_What needs to be done_: Only the pictures stay out; please return all the entries below exactly as written.

_Provided information_:
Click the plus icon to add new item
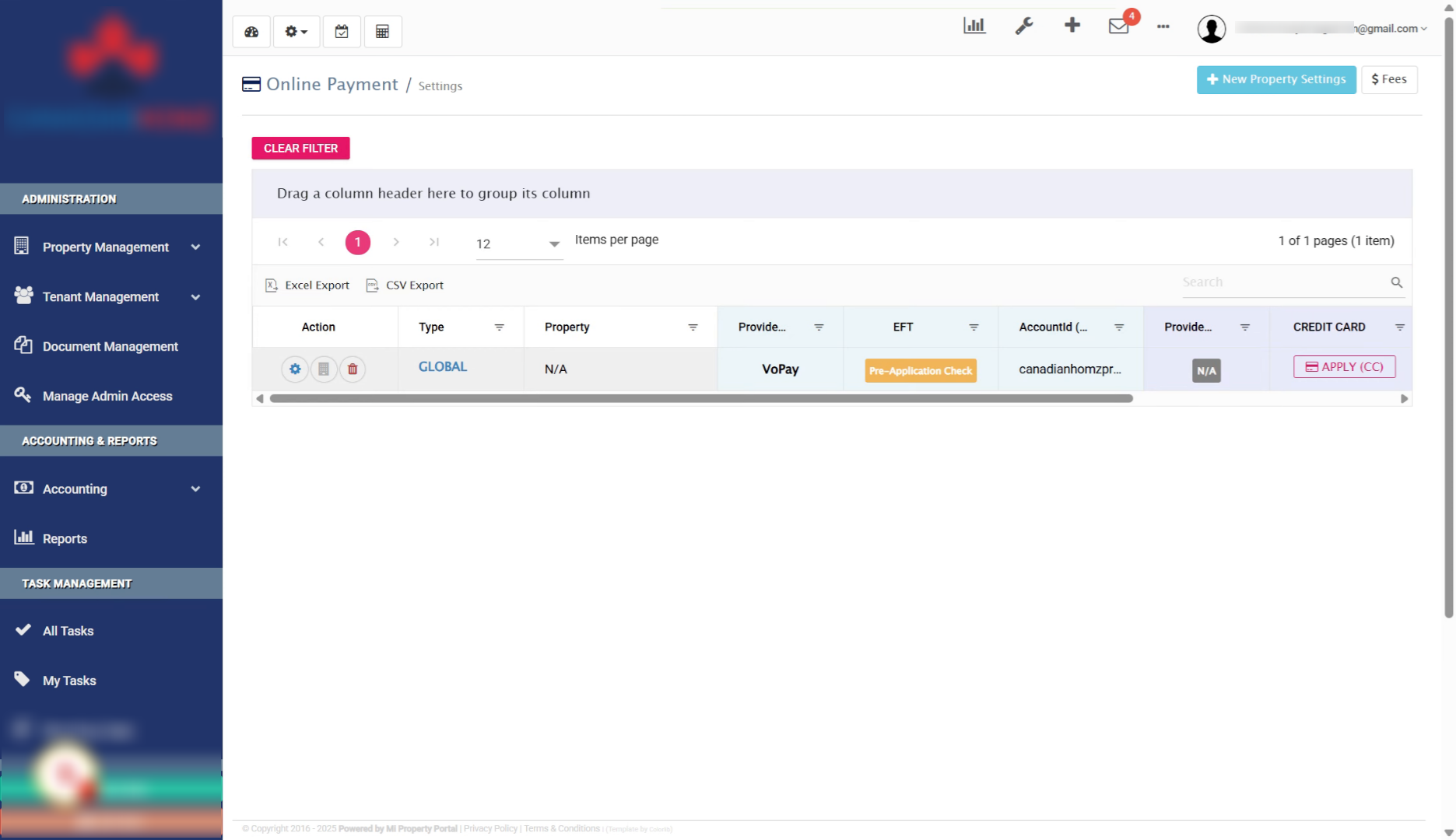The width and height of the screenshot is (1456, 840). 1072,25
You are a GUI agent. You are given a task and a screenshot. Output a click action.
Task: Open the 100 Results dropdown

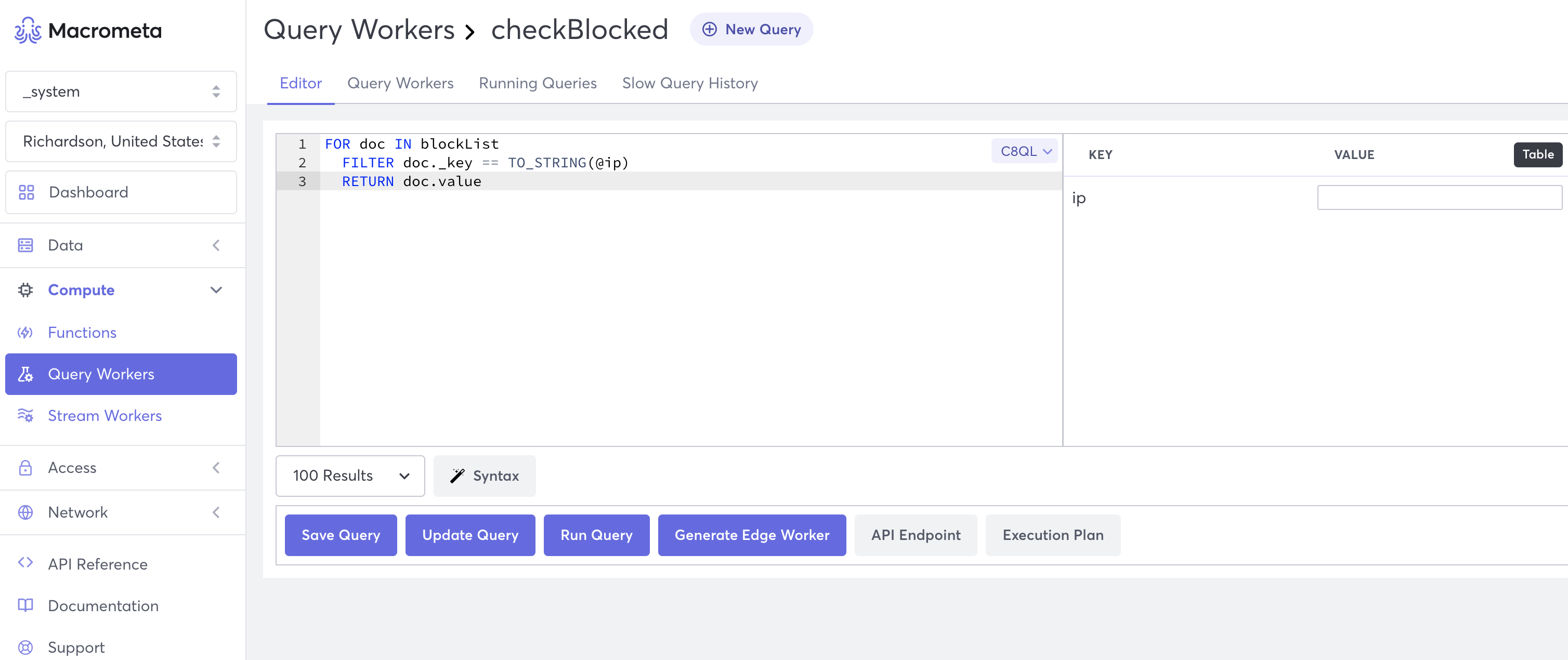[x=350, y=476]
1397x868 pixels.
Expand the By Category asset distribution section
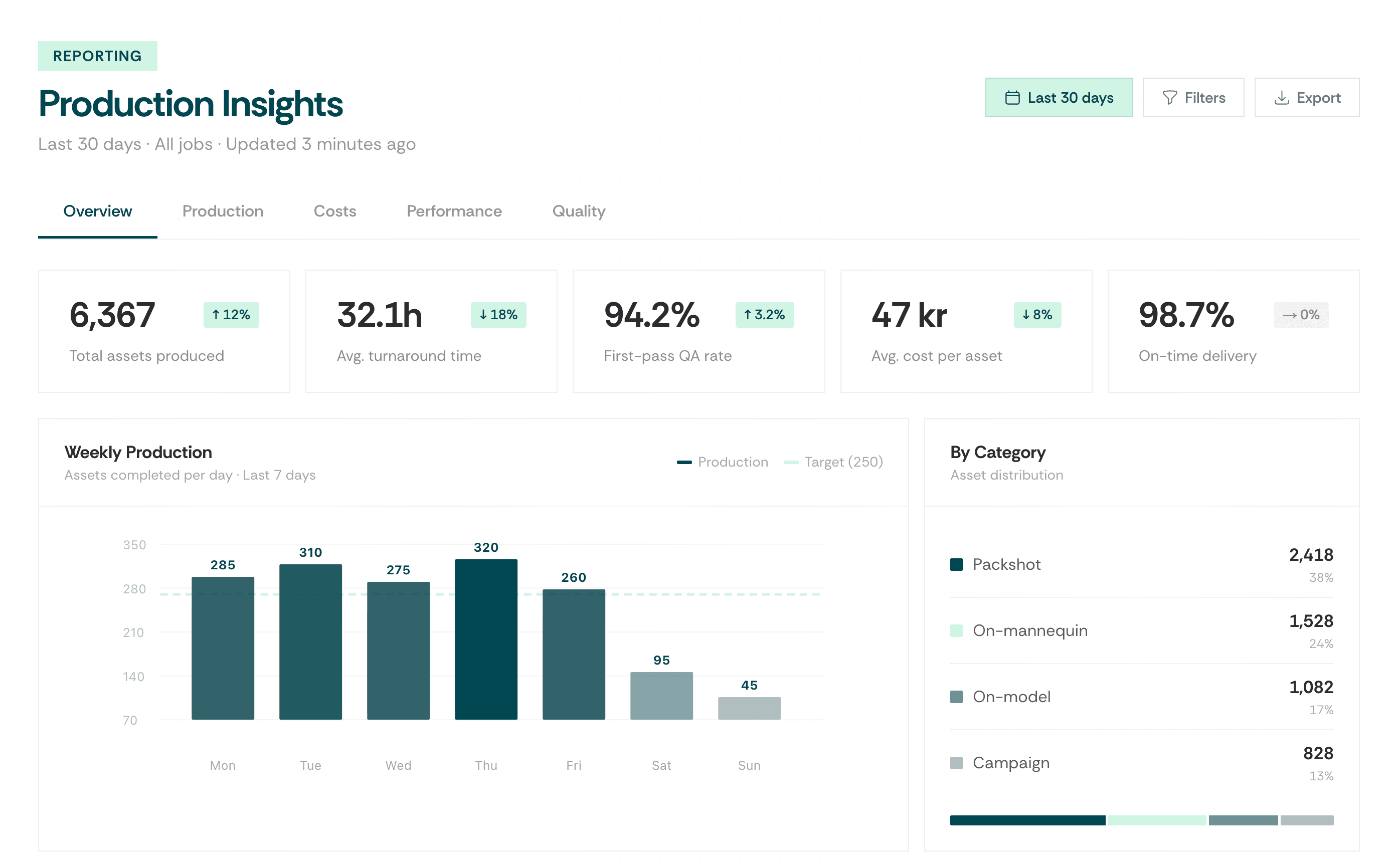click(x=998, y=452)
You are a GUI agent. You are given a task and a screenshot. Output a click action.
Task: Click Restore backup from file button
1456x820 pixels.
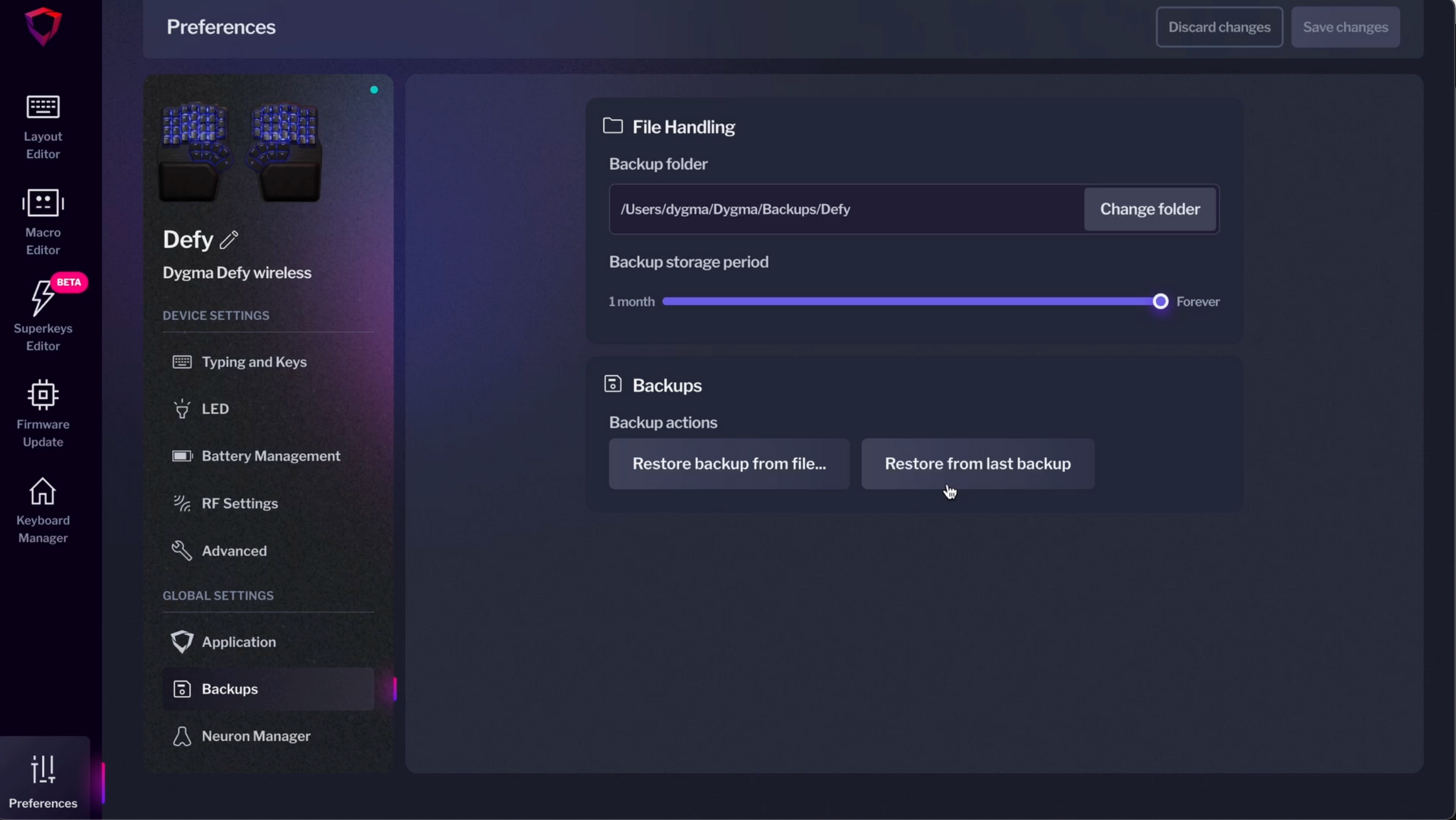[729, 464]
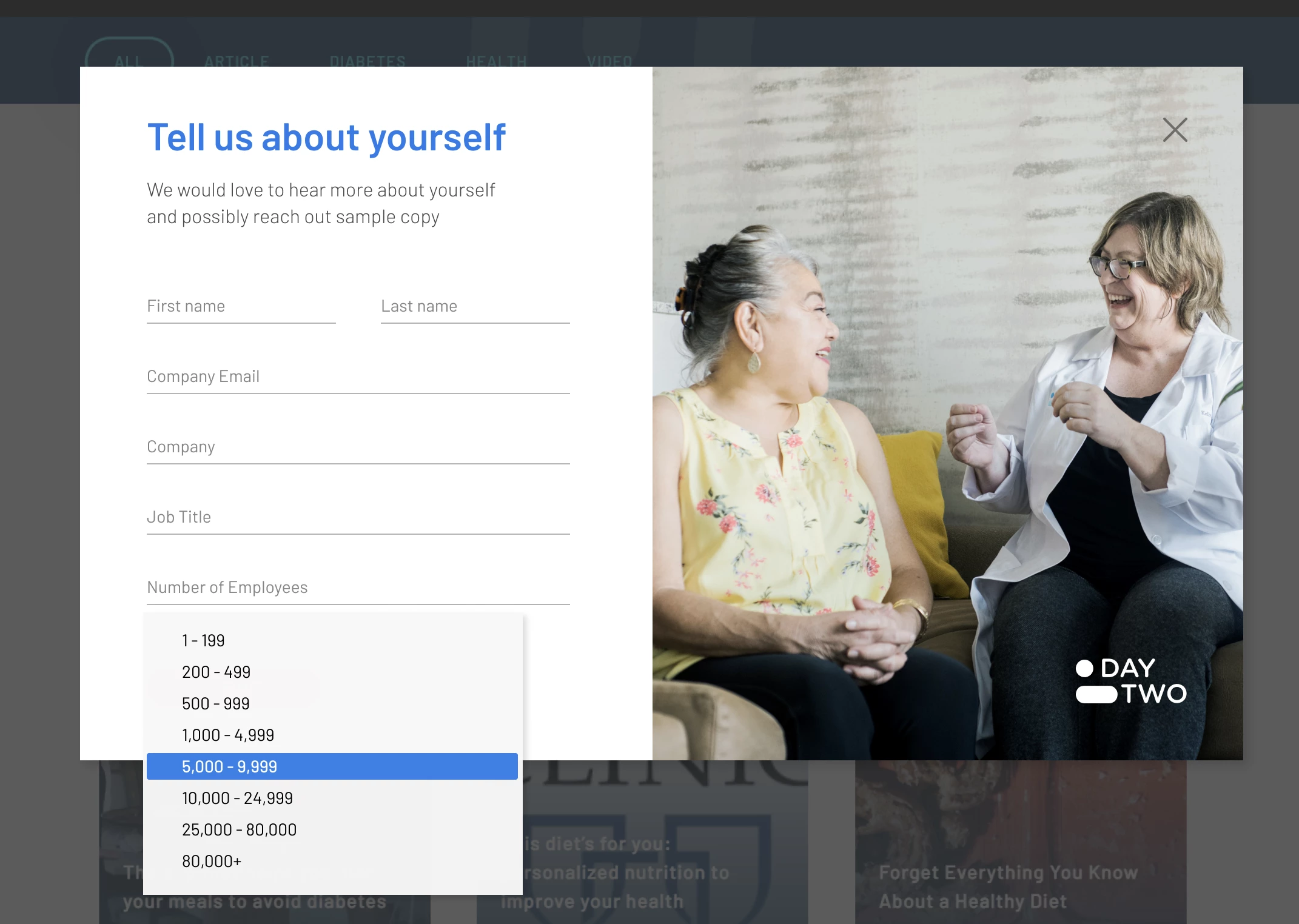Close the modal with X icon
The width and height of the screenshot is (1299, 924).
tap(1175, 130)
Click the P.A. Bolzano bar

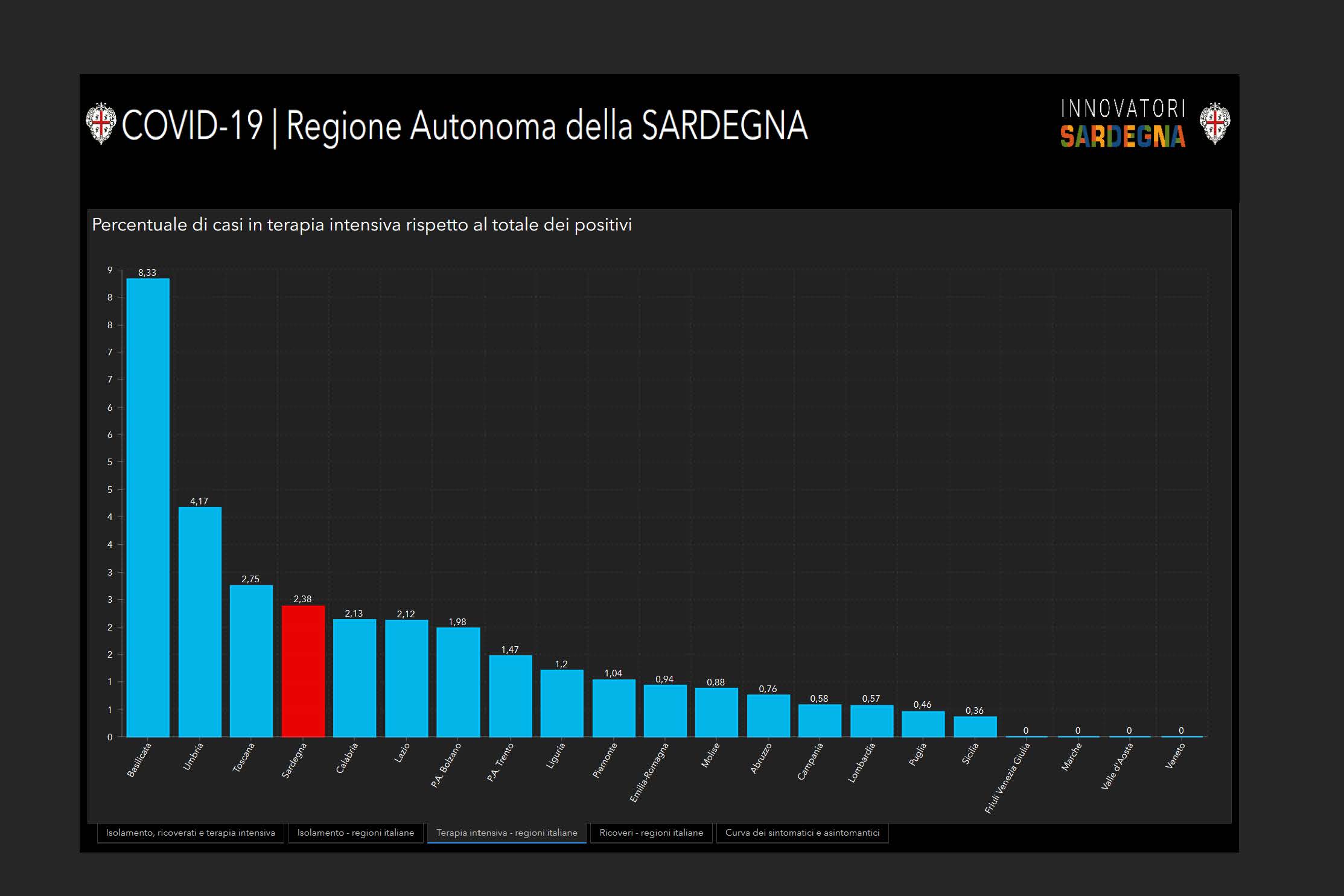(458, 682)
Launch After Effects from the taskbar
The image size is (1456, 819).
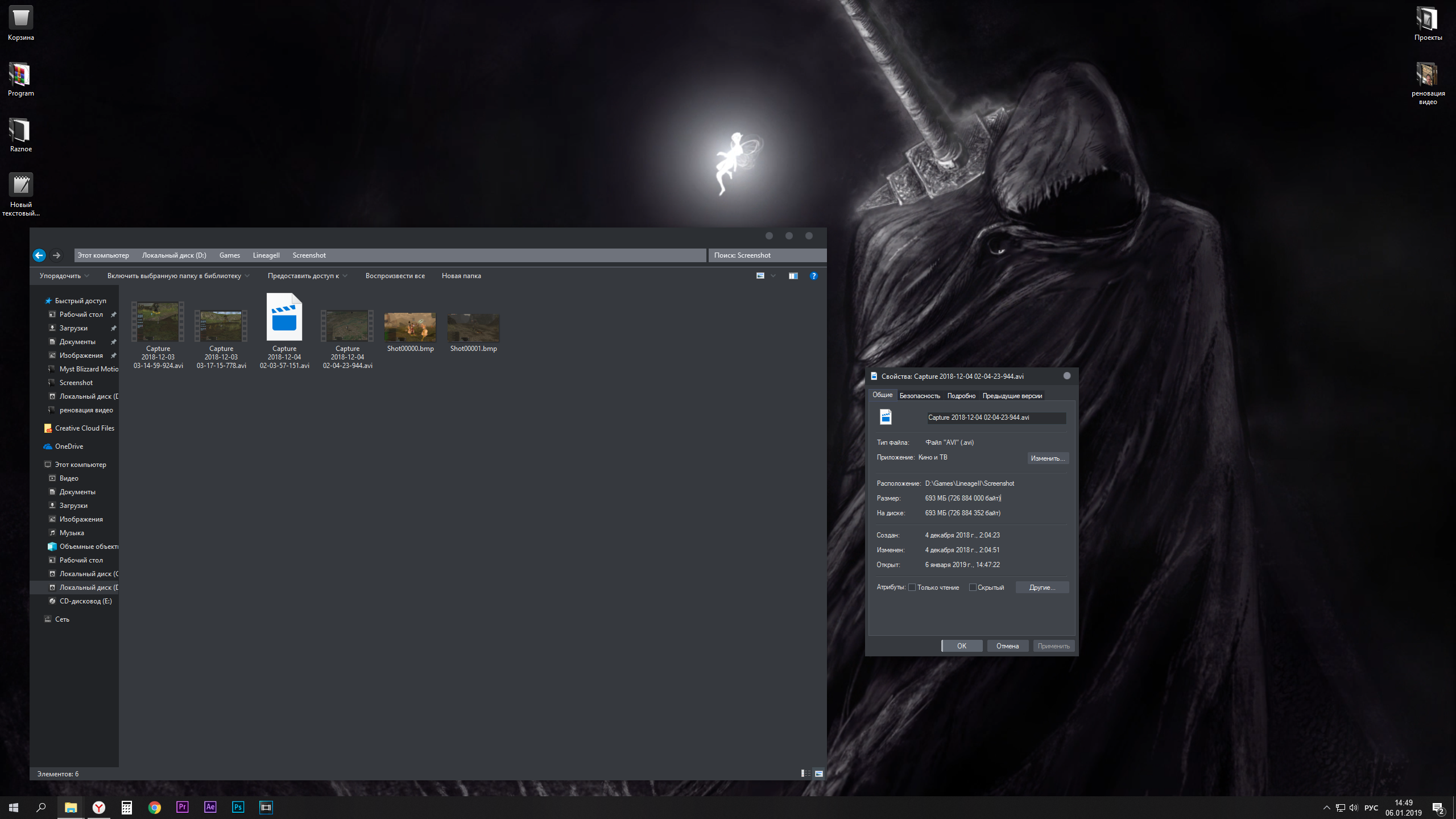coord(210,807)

_Output of the exercise_:
Click the plus icon to add new item
The width and height of the screenshot is (1456, 840). 1072,25
You are a GUI agent. You are given a task and a screenshot. Output a click action.
Task: Open the 100 Results dropdown

[x=350, y=476]
1397x868 pixels.
Expand the By Category asset distribution section
click(x=998, y=452)
You are a GUI agent. You are given a task and a screenshot. Output a click action.
Task: Click Restore backup from file button
1456x820 pixels.
[729, 464]
Close the modal with X icon
The width and height of the screenshot is (1299, 924).
tap(1175, 130)
Click the P.A. Bolzano bar

(458, 682)
Launch After Effects from the taskbar
The image size is (1456, 819).
coord(210,807)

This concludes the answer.